DATA:
+ + + + + + +

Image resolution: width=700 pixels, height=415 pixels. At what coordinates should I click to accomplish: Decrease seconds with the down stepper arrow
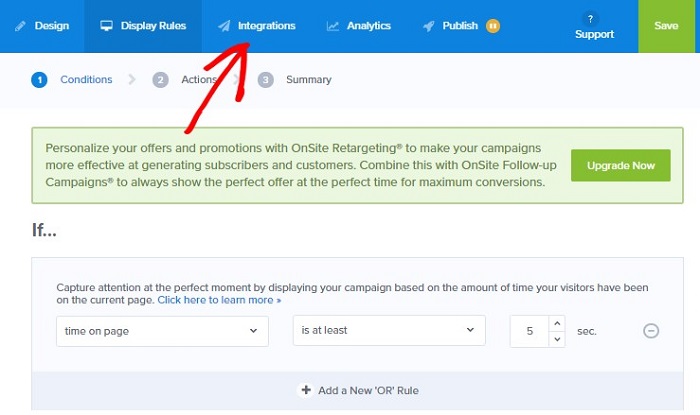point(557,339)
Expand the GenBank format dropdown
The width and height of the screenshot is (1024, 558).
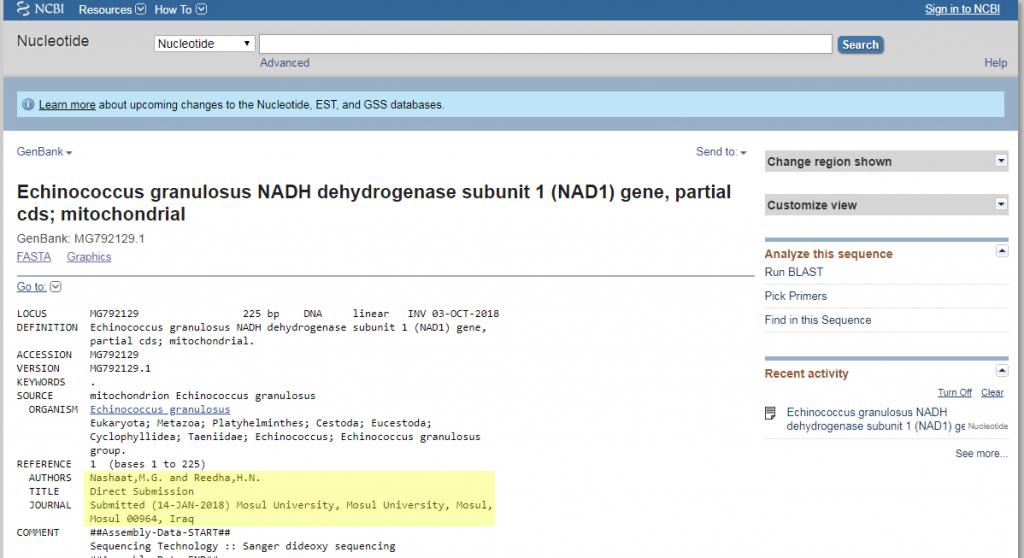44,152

+ + + + + + +

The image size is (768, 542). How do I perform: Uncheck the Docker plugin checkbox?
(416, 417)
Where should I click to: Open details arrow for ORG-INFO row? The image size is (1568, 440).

+ + + + + + +

WHAT THE EXERCISE ASKS: Everything in the material above from the line that has "The image size is (768, 542)." through the line that has "Where should I" must be duplicated exactly, with no other lines given.

FINISHED EXERCISE:
The image size is (768, 542). How do I perform: Uncheck the Docker plugin checkbox?
(416, 417)
Where should I click to: Open details arrow for ORG-INFO row? The image size is (1568, 440).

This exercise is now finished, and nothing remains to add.